• TASK DETAILS:
List all lines of the data that include the string "Artikel".

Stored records

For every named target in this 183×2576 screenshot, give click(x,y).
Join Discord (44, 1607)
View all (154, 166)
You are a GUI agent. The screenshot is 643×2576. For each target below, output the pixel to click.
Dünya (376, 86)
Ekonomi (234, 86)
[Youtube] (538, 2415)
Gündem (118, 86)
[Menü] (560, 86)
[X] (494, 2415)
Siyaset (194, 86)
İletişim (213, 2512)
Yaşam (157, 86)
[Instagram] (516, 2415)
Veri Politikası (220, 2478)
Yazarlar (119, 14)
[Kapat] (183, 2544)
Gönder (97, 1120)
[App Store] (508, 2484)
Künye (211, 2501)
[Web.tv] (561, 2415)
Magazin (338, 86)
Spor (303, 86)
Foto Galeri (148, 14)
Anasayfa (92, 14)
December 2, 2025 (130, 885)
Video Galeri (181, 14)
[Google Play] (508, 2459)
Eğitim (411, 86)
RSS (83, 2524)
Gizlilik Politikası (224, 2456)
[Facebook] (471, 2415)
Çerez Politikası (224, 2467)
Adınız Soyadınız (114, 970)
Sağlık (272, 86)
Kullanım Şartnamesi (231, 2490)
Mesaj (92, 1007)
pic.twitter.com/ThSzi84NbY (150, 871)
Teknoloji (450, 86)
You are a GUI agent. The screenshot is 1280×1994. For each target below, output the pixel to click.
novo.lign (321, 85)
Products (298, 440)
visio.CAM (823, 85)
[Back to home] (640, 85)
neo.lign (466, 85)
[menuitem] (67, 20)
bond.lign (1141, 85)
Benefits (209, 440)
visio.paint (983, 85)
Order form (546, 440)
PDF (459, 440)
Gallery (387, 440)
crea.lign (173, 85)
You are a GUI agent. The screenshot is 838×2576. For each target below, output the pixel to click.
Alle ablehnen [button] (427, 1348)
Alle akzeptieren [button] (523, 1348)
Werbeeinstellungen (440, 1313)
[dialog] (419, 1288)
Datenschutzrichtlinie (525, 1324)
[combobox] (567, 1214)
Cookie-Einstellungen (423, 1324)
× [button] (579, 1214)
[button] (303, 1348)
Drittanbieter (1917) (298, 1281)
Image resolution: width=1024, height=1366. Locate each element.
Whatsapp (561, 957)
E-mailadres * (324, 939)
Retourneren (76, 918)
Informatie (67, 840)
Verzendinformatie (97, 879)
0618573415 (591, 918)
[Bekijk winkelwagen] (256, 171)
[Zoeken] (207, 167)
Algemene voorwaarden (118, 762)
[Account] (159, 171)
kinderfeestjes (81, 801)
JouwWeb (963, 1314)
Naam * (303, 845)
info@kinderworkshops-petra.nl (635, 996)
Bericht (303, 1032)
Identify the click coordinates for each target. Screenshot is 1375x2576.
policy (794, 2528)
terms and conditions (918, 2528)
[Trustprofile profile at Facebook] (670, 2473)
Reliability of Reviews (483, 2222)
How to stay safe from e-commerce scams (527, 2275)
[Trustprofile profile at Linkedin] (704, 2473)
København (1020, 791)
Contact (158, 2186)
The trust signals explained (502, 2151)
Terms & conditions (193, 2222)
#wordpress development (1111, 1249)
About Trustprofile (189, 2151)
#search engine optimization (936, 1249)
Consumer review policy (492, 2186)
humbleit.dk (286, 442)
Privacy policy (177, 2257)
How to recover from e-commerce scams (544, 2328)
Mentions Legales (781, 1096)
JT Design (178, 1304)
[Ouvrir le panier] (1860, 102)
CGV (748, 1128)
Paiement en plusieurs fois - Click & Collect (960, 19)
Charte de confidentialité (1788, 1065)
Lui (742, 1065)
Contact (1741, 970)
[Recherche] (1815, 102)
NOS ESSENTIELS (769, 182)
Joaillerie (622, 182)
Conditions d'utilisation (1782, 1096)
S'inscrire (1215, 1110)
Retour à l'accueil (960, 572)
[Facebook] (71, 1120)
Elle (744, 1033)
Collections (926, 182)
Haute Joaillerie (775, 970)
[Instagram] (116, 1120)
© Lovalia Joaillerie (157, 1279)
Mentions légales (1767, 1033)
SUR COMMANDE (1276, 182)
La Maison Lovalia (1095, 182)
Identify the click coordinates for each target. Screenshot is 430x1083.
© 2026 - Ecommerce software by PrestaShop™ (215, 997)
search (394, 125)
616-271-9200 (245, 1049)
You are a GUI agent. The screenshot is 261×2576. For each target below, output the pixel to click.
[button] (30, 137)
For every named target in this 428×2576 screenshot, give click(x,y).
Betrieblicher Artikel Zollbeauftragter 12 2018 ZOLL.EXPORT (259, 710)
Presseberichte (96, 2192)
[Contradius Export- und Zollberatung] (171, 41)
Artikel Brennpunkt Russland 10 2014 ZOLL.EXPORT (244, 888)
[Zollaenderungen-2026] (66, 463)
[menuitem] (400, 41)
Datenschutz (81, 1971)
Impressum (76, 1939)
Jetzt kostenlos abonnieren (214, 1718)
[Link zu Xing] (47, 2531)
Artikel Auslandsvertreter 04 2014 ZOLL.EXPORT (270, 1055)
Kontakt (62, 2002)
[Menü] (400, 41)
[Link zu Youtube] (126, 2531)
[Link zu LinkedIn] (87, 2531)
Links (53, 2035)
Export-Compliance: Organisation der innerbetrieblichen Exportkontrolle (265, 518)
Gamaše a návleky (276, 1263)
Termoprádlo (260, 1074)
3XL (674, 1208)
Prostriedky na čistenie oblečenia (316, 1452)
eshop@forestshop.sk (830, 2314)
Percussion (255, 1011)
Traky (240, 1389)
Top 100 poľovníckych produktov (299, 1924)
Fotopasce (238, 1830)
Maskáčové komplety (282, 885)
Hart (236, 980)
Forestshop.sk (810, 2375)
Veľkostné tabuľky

• ANSWER SPACE:
Betrieblicher Artikel Zollbeauftragter 12 2018 ZOLL.EXPORT (259, 710)
Artikel Brennpunkt Russland 10 2014 ZOLL.EXPORT (244, 888)
Artikel Auslandsvertreter 04 2014 ZOLL.EXPORT (270, 1055)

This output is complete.